Exercise details: Format everything from the line containing "Where should I click to: Like" down to the line containing "Action: pyautogui.click(x=44, y=375)" in the entries below as a JSON list of strings, one string per line, leaving out blank lines.
-- Begin The data --
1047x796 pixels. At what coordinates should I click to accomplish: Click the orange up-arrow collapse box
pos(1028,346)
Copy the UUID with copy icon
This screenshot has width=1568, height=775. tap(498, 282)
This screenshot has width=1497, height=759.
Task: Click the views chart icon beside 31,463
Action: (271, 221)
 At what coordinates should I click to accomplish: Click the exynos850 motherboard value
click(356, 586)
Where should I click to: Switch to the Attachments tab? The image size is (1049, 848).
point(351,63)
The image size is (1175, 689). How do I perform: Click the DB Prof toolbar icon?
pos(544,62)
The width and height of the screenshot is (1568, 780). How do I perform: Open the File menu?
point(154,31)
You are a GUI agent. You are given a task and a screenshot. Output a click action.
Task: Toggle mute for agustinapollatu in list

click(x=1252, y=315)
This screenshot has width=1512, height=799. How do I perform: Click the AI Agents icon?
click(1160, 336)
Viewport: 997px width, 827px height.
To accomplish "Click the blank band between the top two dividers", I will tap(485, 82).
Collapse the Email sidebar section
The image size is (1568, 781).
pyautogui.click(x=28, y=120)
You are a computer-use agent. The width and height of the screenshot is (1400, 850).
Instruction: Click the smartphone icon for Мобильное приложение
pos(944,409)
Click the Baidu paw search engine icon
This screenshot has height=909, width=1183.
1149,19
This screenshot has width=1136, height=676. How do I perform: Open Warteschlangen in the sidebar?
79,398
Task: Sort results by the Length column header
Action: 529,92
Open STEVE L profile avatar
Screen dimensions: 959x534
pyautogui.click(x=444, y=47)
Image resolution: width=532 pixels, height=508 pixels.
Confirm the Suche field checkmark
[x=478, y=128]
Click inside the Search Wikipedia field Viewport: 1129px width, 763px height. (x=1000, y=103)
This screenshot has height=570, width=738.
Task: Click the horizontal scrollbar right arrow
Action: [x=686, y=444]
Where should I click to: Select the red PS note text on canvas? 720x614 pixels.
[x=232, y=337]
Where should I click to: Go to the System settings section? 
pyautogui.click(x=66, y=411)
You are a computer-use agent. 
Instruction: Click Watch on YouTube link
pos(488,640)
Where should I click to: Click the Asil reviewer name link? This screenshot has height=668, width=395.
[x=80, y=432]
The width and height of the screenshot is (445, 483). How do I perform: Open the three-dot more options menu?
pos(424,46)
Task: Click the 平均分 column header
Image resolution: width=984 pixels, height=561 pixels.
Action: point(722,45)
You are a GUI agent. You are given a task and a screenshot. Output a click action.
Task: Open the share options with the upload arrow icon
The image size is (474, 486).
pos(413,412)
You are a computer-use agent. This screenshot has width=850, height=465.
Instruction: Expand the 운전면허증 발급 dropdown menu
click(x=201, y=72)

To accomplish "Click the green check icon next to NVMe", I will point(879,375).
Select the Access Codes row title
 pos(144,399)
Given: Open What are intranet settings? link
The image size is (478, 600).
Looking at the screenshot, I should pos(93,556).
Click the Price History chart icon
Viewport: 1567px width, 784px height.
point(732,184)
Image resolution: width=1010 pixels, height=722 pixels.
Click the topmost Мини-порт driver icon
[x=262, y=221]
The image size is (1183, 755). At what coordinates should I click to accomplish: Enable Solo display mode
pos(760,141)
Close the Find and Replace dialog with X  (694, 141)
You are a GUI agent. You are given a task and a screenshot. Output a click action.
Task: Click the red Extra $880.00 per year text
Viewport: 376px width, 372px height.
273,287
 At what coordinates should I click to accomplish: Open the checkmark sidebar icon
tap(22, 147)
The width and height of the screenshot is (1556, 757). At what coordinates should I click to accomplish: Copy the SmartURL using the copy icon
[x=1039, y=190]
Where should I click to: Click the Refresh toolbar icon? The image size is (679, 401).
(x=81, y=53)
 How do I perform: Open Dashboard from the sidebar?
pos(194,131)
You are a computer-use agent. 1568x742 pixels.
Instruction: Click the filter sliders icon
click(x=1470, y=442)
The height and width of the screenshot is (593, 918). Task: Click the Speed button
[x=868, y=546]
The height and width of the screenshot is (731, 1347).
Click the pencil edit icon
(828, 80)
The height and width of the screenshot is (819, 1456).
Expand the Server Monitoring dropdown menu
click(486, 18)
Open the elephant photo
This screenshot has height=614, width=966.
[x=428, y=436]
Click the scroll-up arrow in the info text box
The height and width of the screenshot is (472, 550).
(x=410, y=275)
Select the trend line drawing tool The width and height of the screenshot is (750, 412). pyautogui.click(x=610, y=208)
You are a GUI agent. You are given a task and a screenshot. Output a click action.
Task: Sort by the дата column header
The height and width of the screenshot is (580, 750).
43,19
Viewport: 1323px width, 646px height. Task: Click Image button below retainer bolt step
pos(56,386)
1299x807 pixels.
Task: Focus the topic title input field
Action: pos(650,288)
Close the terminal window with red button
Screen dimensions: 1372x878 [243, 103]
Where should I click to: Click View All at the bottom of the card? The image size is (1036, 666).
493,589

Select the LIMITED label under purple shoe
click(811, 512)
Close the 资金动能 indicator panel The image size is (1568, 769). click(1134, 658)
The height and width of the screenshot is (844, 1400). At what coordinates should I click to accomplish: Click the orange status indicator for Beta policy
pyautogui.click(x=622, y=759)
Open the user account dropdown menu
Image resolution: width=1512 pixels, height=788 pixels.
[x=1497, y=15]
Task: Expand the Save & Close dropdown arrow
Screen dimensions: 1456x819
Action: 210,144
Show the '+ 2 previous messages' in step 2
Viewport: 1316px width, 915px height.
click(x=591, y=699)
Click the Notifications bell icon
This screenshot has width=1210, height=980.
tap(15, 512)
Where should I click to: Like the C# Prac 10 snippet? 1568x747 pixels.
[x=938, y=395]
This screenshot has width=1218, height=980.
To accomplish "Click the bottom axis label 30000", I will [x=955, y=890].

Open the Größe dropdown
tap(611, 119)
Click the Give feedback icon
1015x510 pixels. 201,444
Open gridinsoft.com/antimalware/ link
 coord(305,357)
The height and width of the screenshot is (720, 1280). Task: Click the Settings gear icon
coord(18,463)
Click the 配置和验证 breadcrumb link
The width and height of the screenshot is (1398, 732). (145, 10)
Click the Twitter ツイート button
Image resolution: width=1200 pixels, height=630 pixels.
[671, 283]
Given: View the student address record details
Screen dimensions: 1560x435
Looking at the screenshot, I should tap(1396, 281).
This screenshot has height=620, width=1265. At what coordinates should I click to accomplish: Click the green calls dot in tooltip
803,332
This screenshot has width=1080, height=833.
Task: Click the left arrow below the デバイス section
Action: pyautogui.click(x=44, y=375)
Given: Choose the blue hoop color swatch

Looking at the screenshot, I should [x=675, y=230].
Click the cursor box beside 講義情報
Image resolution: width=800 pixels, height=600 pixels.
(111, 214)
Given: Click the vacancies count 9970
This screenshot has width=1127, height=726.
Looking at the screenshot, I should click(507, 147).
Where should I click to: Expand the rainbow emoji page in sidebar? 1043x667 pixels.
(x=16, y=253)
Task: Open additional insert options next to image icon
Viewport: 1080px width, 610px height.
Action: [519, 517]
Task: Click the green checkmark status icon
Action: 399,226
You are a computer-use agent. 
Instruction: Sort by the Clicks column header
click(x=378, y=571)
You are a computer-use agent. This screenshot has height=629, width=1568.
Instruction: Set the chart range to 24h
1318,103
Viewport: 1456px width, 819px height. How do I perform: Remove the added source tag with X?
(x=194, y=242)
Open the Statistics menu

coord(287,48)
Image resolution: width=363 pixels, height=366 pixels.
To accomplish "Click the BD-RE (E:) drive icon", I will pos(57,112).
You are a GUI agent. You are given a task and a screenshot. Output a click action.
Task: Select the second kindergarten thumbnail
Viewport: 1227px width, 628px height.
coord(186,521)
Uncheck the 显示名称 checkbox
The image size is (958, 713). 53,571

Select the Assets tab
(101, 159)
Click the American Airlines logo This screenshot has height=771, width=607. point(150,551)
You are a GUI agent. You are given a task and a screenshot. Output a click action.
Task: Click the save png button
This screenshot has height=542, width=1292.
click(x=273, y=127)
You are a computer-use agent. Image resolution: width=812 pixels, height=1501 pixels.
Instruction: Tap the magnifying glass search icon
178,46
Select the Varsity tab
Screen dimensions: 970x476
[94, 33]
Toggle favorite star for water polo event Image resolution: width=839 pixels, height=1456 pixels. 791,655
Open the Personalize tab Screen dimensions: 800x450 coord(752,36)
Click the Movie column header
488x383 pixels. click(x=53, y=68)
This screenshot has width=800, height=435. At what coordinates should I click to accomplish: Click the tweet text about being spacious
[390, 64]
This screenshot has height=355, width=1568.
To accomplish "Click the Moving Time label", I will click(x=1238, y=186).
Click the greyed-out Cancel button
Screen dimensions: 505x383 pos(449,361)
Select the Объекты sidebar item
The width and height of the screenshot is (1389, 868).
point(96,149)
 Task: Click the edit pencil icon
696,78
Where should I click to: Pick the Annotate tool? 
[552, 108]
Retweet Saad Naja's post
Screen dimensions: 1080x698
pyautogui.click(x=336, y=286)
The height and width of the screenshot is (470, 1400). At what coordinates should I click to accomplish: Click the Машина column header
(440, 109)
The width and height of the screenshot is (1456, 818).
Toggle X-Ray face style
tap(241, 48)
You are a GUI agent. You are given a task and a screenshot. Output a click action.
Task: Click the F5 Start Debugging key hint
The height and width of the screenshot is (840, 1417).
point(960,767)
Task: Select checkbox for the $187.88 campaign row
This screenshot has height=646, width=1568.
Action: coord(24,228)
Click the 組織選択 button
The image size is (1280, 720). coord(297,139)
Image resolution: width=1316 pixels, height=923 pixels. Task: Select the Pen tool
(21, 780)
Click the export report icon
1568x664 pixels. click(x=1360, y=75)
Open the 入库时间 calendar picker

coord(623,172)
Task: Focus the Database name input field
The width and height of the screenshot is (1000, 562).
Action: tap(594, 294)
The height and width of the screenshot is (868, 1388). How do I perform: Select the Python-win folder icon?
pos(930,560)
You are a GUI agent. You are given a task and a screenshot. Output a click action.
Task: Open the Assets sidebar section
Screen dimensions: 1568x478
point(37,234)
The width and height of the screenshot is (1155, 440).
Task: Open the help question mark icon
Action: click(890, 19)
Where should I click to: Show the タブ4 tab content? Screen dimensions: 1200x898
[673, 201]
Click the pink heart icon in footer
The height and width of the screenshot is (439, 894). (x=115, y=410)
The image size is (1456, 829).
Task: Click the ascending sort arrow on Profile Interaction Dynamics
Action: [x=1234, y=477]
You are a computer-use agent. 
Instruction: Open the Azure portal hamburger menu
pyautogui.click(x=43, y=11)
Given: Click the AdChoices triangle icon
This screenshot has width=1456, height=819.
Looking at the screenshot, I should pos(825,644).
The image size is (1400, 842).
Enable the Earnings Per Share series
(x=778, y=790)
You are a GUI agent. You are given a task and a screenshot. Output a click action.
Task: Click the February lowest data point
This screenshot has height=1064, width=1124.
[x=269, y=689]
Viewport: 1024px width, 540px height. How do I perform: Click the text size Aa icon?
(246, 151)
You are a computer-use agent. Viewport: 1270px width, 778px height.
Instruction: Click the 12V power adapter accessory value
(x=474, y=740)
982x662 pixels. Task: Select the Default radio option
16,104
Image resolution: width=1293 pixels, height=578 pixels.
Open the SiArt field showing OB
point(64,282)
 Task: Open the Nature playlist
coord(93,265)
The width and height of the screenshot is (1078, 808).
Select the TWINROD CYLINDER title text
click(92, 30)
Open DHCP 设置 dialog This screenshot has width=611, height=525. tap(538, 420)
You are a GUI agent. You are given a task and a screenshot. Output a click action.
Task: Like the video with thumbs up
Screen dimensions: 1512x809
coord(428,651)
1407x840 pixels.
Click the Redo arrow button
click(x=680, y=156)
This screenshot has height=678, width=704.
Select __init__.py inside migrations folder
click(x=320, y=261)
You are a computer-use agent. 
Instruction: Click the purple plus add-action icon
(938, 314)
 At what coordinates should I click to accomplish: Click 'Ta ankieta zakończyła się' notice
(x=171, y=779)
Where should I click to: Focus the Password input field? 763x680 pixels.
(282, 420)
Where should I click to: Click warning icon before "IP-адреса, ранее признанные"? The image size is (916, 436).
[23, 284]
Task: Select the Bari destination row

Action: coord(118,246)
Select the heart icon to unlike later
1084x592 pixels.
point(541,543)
-- End The data --
Exercise answer:
[
  "Where should I click to: Like the C# Prac 10 snippet? 1568x747 pixels.",
  "[x=938, y=395]",
  "This screenshot has width=1218, height=980.",
  "To accomplish \"Click the bottom axis label 30000\", I will [x=955, y=890].",
  "Open the Größe dropdown",
  "tap(611, 119)",
  "Click the Give feedback icon",
  "1015x510 pixels. 201,444",
  "Open gridinsoft.com/antimalware/ link",
  " coord(305,357)",
  "The height and width of the screenshot is (720, 1280). Task: Click the Settings gear icon",
  "coord(18,463)",
  "Click the 配置和验证 breadcrumb link",
  "The width and height of the screenshot is (1398, 732). (145, 10)",
  "Click the Twitter ツイート button",
  "Image resolution: width=1200 pixels, height=630 pixels.",
  "[671, 283]",
  "Given: View the student address record details",
  "Screen dimensions: 1560x435",
  "Looking at the screenshot, I should tap(1396, 281).",
  "This screenshot has height=620, width=1265. At what coordinates should I click to accomplish: Click the green calls dot in tooltip",
  "803,332",
  "This screenshot has width=1080, height=833.",
  "Task: Click the left arrow below the デバイス section",
  "Action: pyautogui.click(x=44, y=375)"
]